RUU tersebut merupakan amandemen Undang-Undang Pengendalian Pencucian Uang (AML) yang memberi kewenangan baru bagi regulator untuk menutup platform kripto yang tidak terdaftar. Aturan ini sekaligus menciptakan kerangka hukum komprehensif mencakup bursa, penerbit stablecoin, serta penyedia layanan aset digital, termasuk ketentuan AML, kustodi, cadangan, dan perlindungan konsumen.
Pendekatan Taiwan terhadap stablecoin disebut mirip dengan regulasi MiCA milik Uni Eropa. Dalam rapat Komite Ekonomi Yuan Legislatif, Ketua FSC, Peng, mengungkapkan bahwa regulator telah mencapai kesepakatan dengan bank sentral soal stablecoin yang dipatok Dolar Taiwan Baru (TWD). Hanya lembaga keuangan berlisensi yang nantinya boleh menerbitkan stablecoin tersebut.

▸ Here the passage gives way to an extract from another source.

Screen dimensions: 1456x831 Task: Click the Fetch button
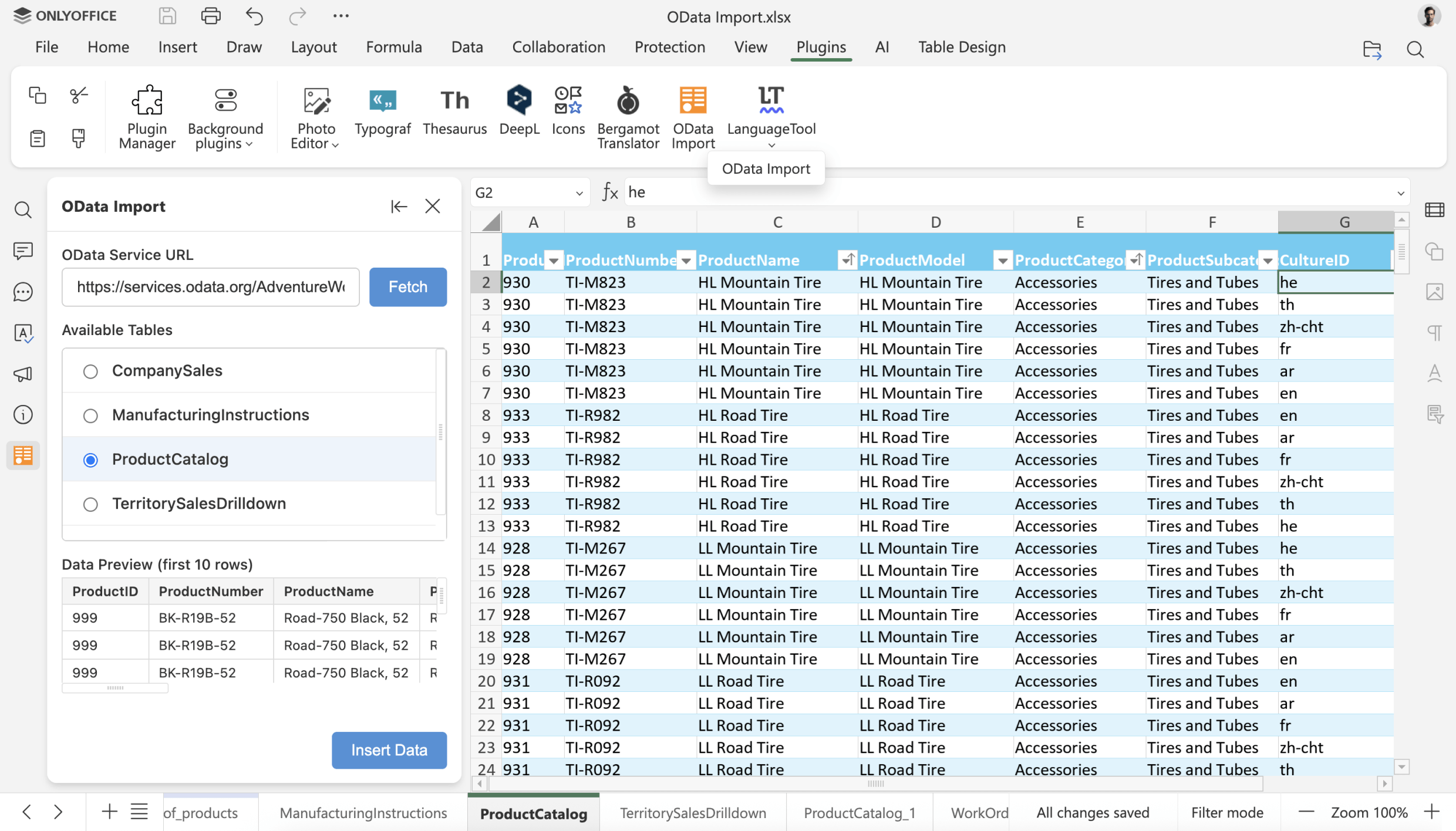(x=407, y=287)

Jika pembahasan berjalan lancar, stablecoin TWD pertama diperkirakan bisa disetujui paling cepat Juni atau Juli 2026, menjadi tonggak penting integrasi aset virtual ke dalam kerangka hukum resmi Taiwan.
Di sisi lain, meningkatnya kejahatan kripto menjadi alasan kuat pembentukan regulasi ini. Chainalysis mencatat lebih dari USD 2,17 miliar telah dicuri dari layanan kripto hingga pertengahan 2025—17% lebih tinggi secara YTD dibandingkan 2022, tahun terburuk sebelumnya. CEO Ripple, Brad Garlinghouse, juga memperingatkan pengguna untuk tetap waspada terhadap scam online yang semakin canggih.
Selain serangan virtual, laporan menyebut aksi kekerasan fisik terkait kripto juga meningkat seiring reli pasar, memperkuat urgensi regulasi keamanan yang lebih ketat.